It’s the Queen’s official birthday today — a quaint tradition, like much of the monarchy. Her actual birthday is on April 21.
John Key is in sync. He quaintly revived the tradition of knights and dames. A fresh crop is just out.
But don’t let this medievalism distract you. Key is a constitutional reformer. It just happens that the Queen, while a target for republicans, is irrelevant to his brand of reform.
One branch of this reform is Rodney Hide’s drive for reform of the way laws are made. He and Bill English last August issued a directive to ministers and state sector chiefs requiring much more rigorous justification of new laws and re-examination of existing laws.
A discussion paper is due soon on Hide’s proposed Regulatory Responsibility Bill, which would elevate property rights to special status on a par with rights in the Bill of Rights, with court reviews, and set in stone tough hurdles for new law.
The cabinet will not go that far. It will aim for legislation requiring a government to state the principles to which it requires law to conform and to stand by those principles or explain why not. This is akin to the legislative requirements on fiscal prudence, which greatly improved fiscal transparency.
Lawmaking principles could be similarly constraining and thereby amount to a change in the way power is exercised which would in turn amount to constitutional change — minor but significant.
Key’s second reform is of local government. The drivers are Hide as Local Government Minister, associate minister John Carter and Environment Minister Nick Smith.
Super-Auckland may in time prompt other conurbations, such as Wellington, Christchurch and the Waikato, to contemplate emulation. And the ultimate logic of Smith’s Environmental Protection Agency is to take over some, most or all of regional councils’ environmental functions, possibly alongside a water commission.
That would remix local government: super-councils, some surviving regional councils, councils collaborating in all manner of services and activities and a conversion of some into unitary authorities, with stronger local boards reminiscent of the old boroughs.
The third reform is the biggest. It is what Chris Finlayson has been up to as Treaty of Waitangi Negotiations Minister.
Finlayson picked up where Michael Cullen left off. Co-governance and co-management are now bywords in Treaty settlements.
Co-governance is a radical shift.

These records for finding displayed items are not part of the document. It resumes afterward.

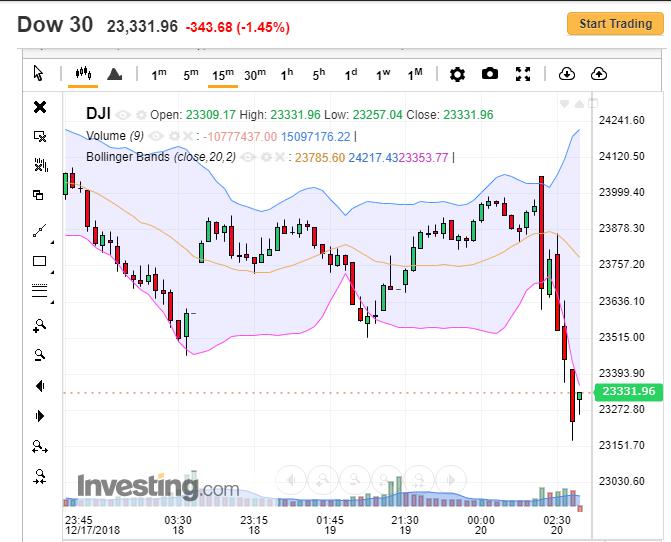Switch to the area chart type

114,74
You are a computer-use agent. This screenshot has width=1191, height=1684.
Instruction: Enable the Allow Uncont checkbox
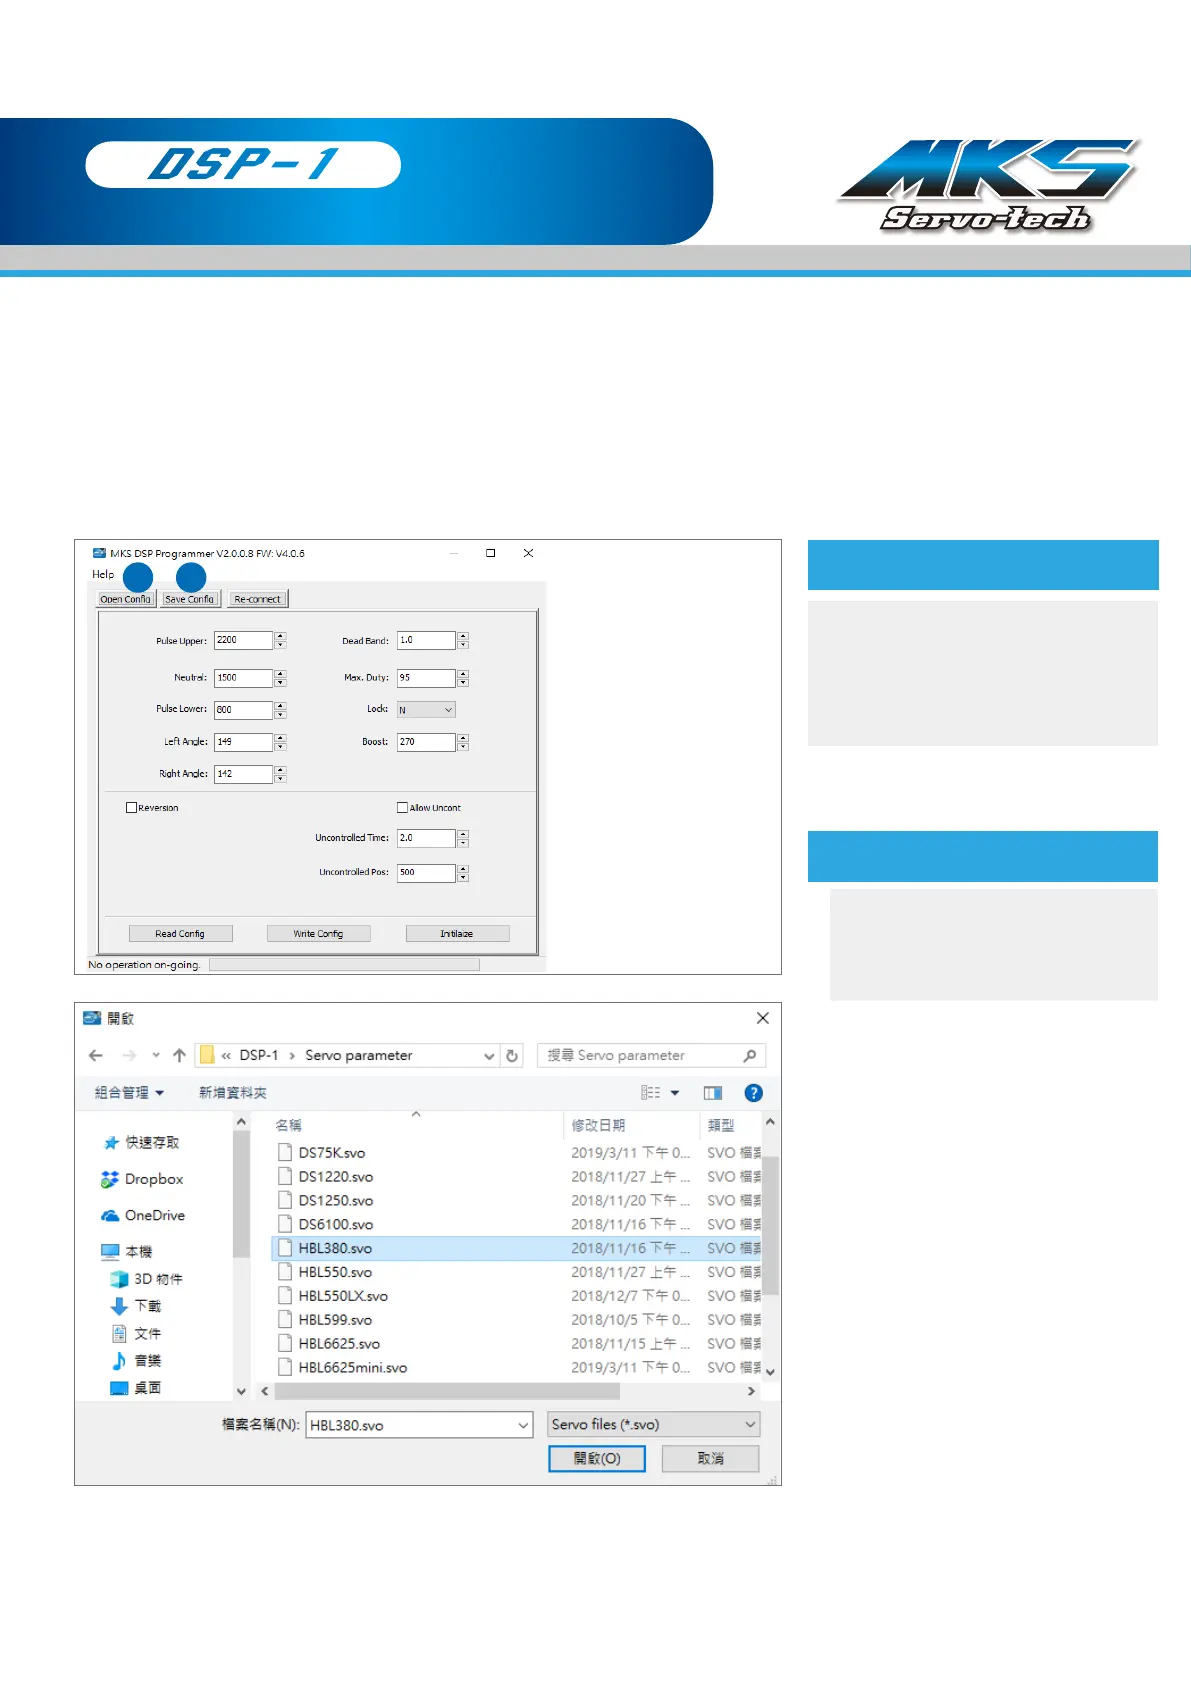(403, 808)
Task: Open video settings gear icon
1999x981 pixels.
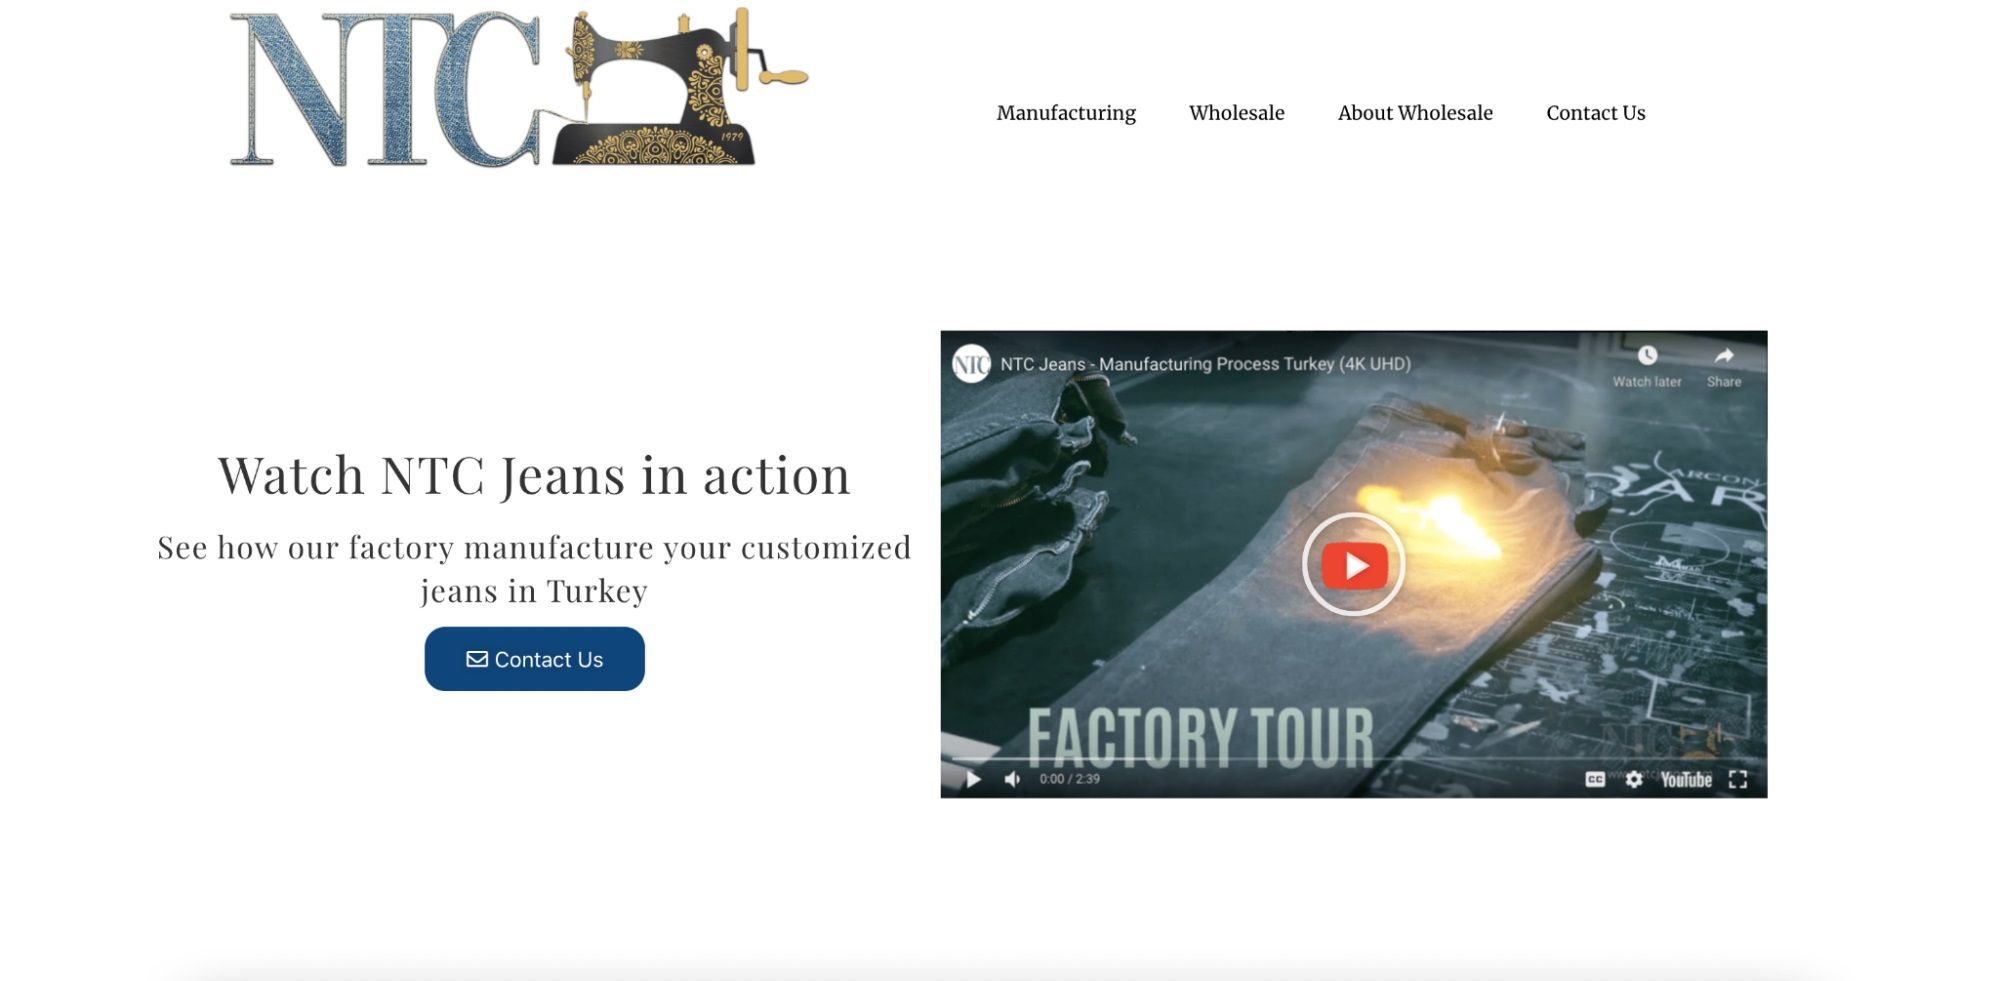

It gives effect to the principle that the “Treaty partner” (iwi and hapu) has an equal say in running something with the “Crown” (in non-quaint parlance, the central, regional and local governments).
The high-profile example is the arrangement for the Waikato river: iwi have an equal voice in broad decisions (the “Crown” is represented by regional council and central government nominees) and in managing bits of the river. This limits regional councils and adds to their costs in money and time.
Unsurprisingly, co-governance and co-management of rivers and other waterways are now standard negotiating requests by iwi and hapu. Many will be granted in some form or other. This is an important variation of resource management law and a change in the way power is assigned and used.
Likewise for conservation land. Until very recently the Department of Conservation administered and managed that land on behalf of the nation of New Zealanders. It is a statutory duty. In a widening range of places it is now to share management.
Add in Key’s proposed foreshore and seabed regime, which iwi leaders say doesn’t go far enough. The government’s preferred regime posed complex governance and management questions, according to a Local Government New Zealand analysis which particularly worried that if an iwi won customary title it could veto development, which would cut across councils’ statutory duties. Again, a significant change in the assignment and exercise of power.
Now add in the Declaration of the Rights of Indigenous Peoples. The cabinet’s qualifications in effect negated important aspects but over time, given the courts’ track record on Treaty issues and attention to supposedly non-binding international pacts and the Bill of Rights — not to mention an unguarded political comment or agreement or legislation by a future government — those qualifications may well biodegrade.
Next is the constitutional review Key promised in the Maori party’s support deal. The review was supposed to get going in February but is stalled at high level by arguments over both the terms of reference (the Maori party wants wider ones than National) and who should be on the team. Where there review might lead can only be guessed at.
Over the past month, the cabinet has drawn back a bit, epitomised in refusing Tuhoe ownership of the Urewera National Park, though offering a “strong” co-management regime.
You can see why it drew back. Constitutional reform at Key’s pace and depth is not an habitual National preoccupation.